Heiratsantrag vor türkischem Bergpanorama und der Abstieg vom Sattel - Pedal for Paws
Wir sind Xenia (33) und Joscha (32) und seit fast zwei Jahren mit dem Fahrrad auf Weltreise. Für den Tierschutz sind wir seit August 2022 in Richtung Thailand unterwegs und haben dafür als blutige Anfänger den Bürostuhl in Berlin gegen den Fahrradsattel getauscht und fast 12.000 Kilometer von Berlin über Istanbul, Saudi Arabien, Iran, Irak und in die Türkei zurückgelegt. Nachdem wir nach einem heftigen Schneesturm die ostanatolischen Berge hinter uns gelassen haben, stellt uns die Strecke vor eine weitere große Herausforderung. Unzählige Tunnel warteten auf uns. Mit dem Fahrrad durch einen Tunnel zu fahren, hielten wir immer für unseren Endgegner, und das zu Recht. Wir sind sogar Umwege gefahren oder sind ein Stück getrampt, um die gefährlichen Durchfahrten zu vermeiden. Das Schlimmste ist der hallende Lärm der vorbeifahrenden Autos und Lkws. Es hört sich immer so an, als komme ein Monster auf uns zu. Aber hier in der Türkei hatten wir keine Wahl. Wir mussten uns einer großen Angst stellen und an einem Tag durch mehr als 50 Tunnel fahren. Ja, das war schrecklich. Wir haben viel geschwitzt und geflucht. Aber nach jedem Tunnel fühlten wir uns wie neugeboren, denn die Aussicht auf die Berge um uns herum war überwältigend.
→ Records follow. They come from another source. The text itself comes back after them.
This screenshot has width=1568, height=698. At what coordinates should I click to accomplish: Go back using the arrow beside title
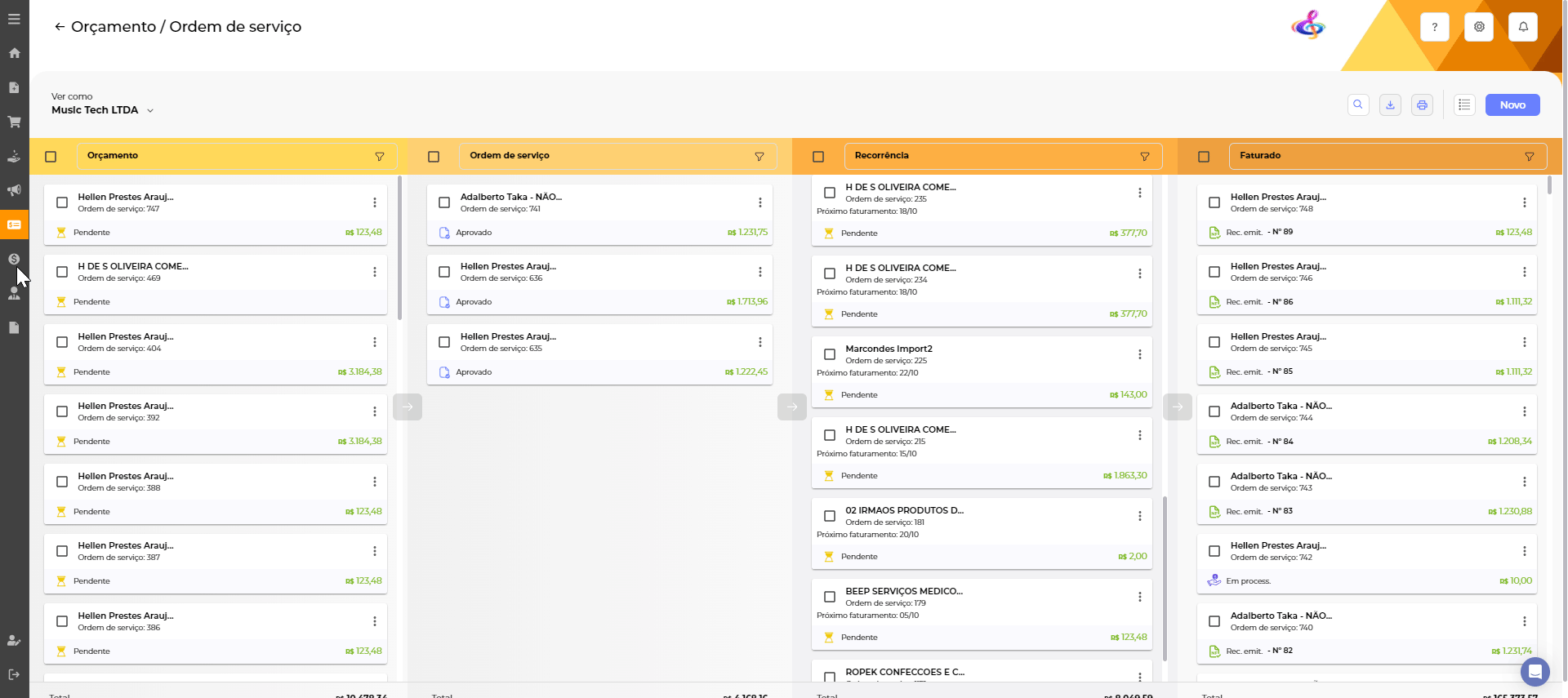pos(60,27)
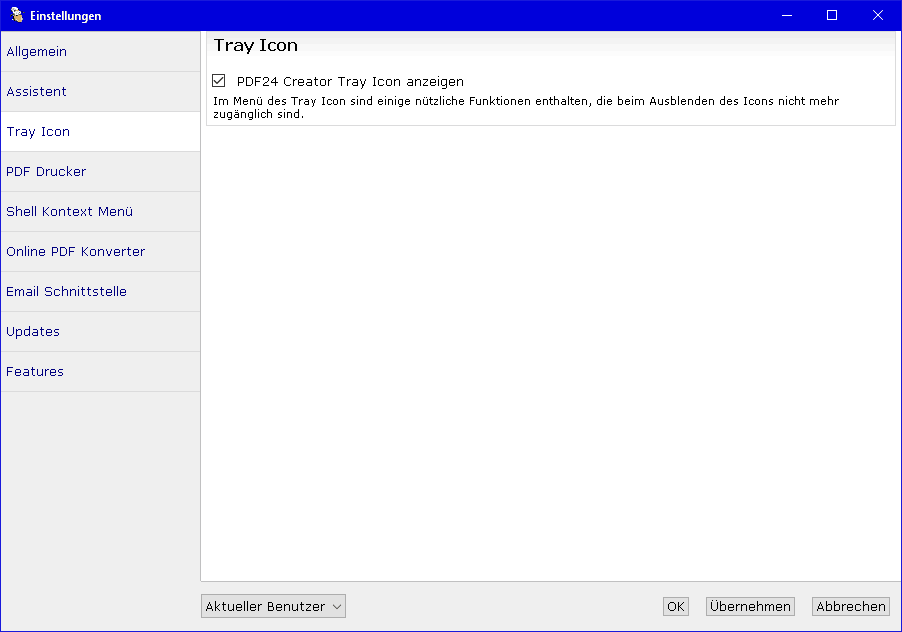Image resolution: width=902 pixels, height=632 pixels.
Task: Maximize the Einstellungen window
Action: click(832, 15)
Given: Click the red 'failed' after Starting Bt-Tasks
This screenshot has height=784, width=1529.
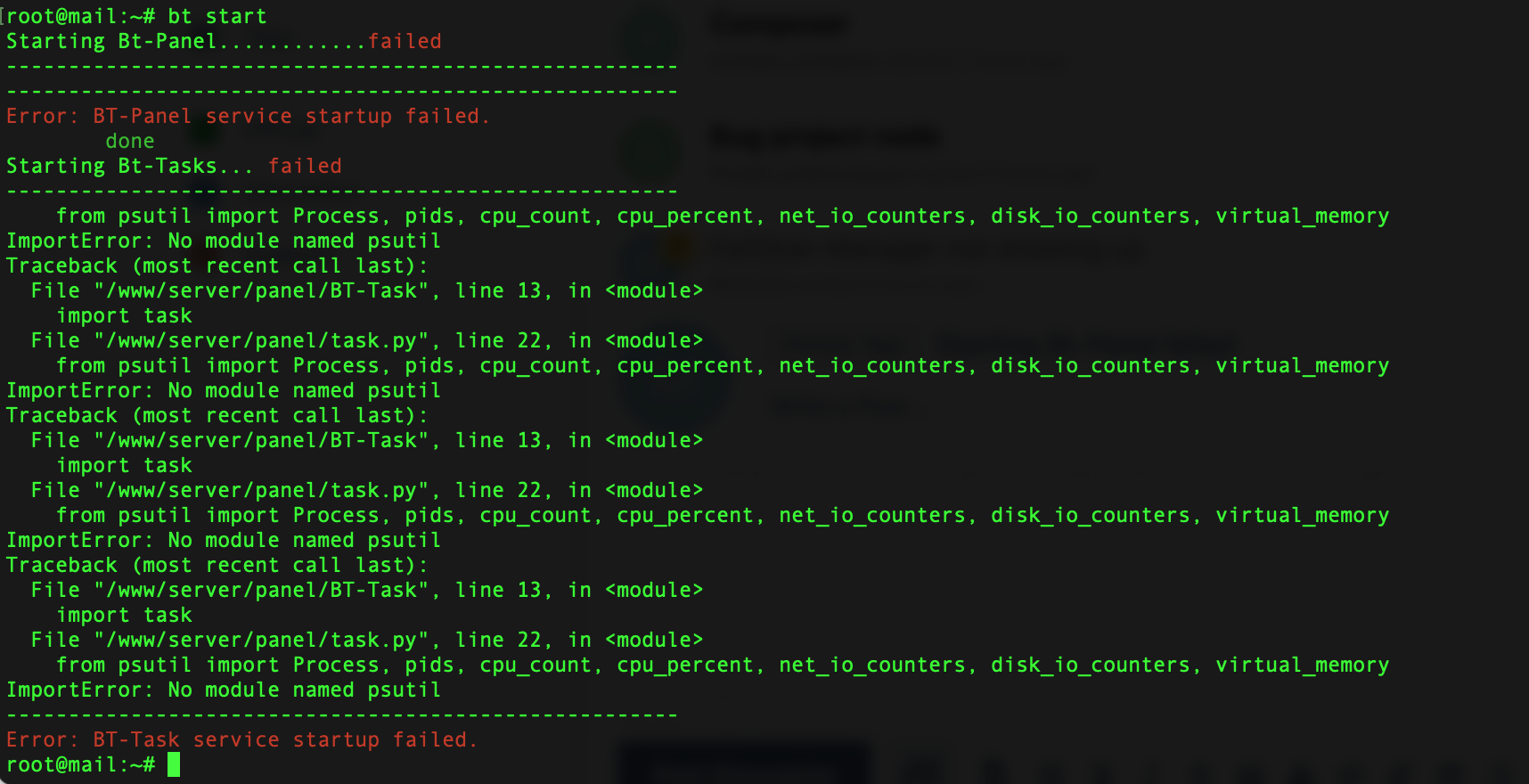Looking at the screenshot, I should coord(305,166).
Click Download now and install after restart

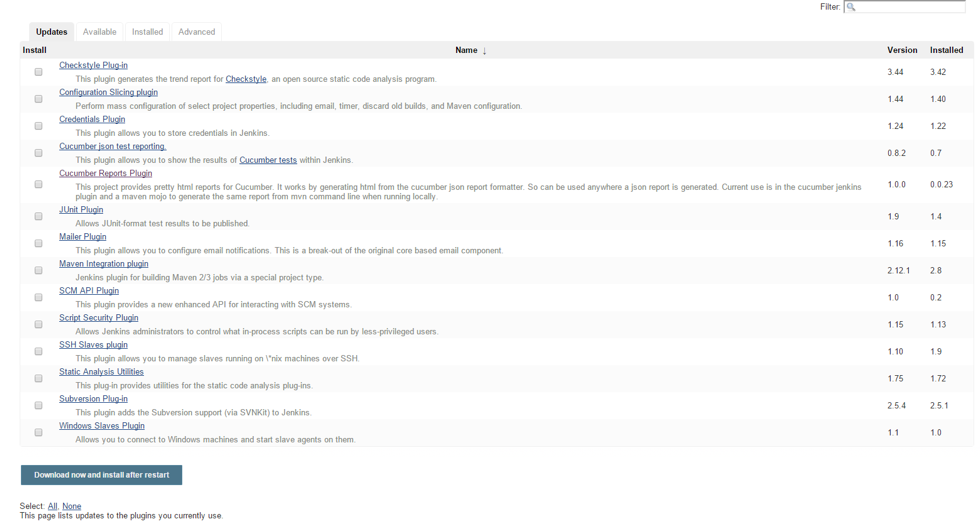pos(101,475)
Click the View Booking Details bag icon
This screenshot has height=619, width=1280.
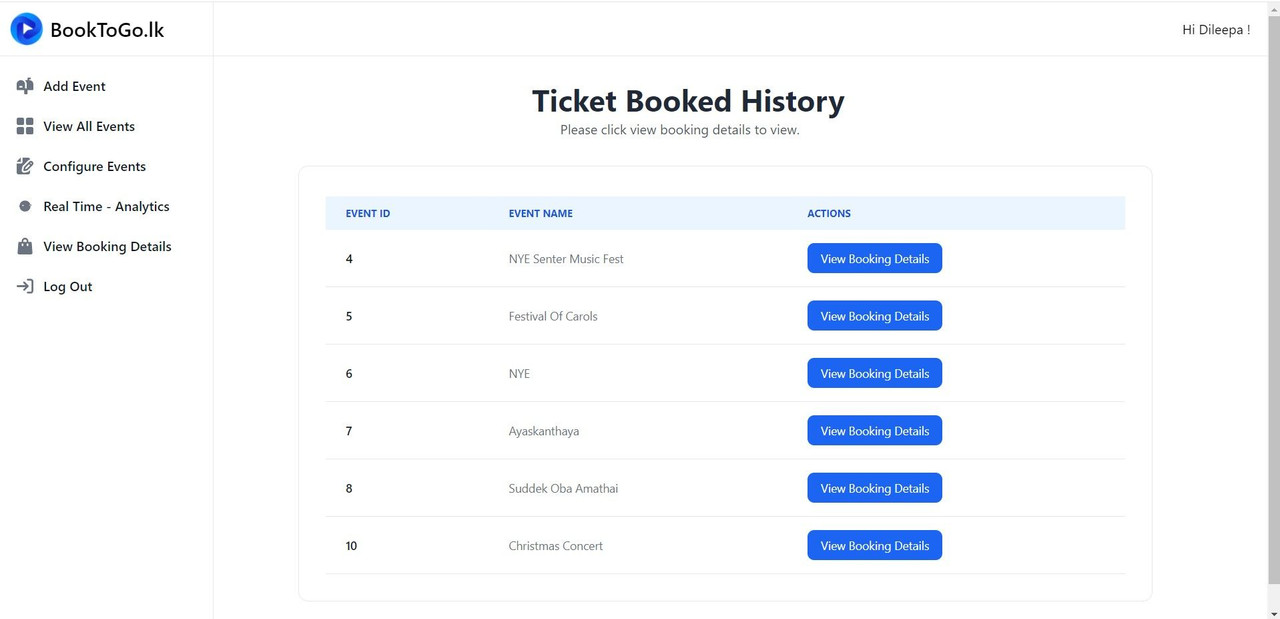pyautogui.click(x=25, y=246)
Auch wenn diese Schönheit leider ein Stausee war, lenkte sie uns von der Angst ab, bevor es wieder in den Schlund des Todes ging. Nach dieser intensiven Konfrontationstherapie sind wir zwar immer noch keine Fans von Tunneln, aber unsere Angst hält sich jetzt in Grenzen.Einen Tag vor dieser Herausforderung haben wir zwischen Tunnel 6 und 7 eine Pause eingelegt und unser Lager aufgeschlagen. Auf einem höher gelegenen, ebenen Zeltplatz hatten wir einen malerischen Blick auf einen Stausee und ein dahinter liegendes Bergpanorama. Es war der richtige Ort für einen besonderen Moment, den wir aus zwei verschiedenen Perspektiven erzählen können:
Joscha: “Ich will die Liebe und Zuneigung zu dieser Frau in einer einfachen, alltäglichen und doch besonderen Situation zeigen. Ich mache mir bereits Notizen, was ich sagen will, aber ich habe keine Ahnung, wann der richtige Zeitpunkt kommen würde. Und als wir eines Abends unerwartet auf einem Panoramazeltplatz unser Lager aufschlagen, weiß ich: Das ist der Moment. Mit der inneren Entscheidung kam die Aufregung. Und in der untergehenden Sonne, während sie die Instantnudeln zubereitete, machte ich ihr mit einem selbstgemachten Ring einen Antrag. Und sie hat Ja gesagt.“
Xenia: „Das Letzte, was ich am Ende dieses verrückten Jahres erwartet hatte, war ein Antrag. Damit habe ich eigentlich nie gerechnet. Es war uns einfach nicht wichtig. Als ich gerade das Wasser für die Instantnudeln koche, setzt sich Joscha mir gegenüber und sagt einfach so die schönsten Worte, während ich überlege, ob es unhöflich wäre, die Nudeln ins kochende Wasser zu werfen. Und dann kommt DIE Frage und ich rufe nur "Waaaaaas?". Ich konnte es nicht fassen. Wir haben gelacht wie Kinder und ich habe 1000 Fragen. Und doch fühlt sich in diesem Moment alles so richtig an: das Spontane, das Simple, der Humor, draußen in der Natur, der selbstgebastelte Ring, auf dem Boden neben unserem Zelt und ganz allein in dieser traumhaften Umgebung. Es ist nicht inszeniert, nicht kitschig, nicht teuer und nicht aufgesetzt. Es gibt auch keinen Kniefall. Wir sind einfach wir selbst.”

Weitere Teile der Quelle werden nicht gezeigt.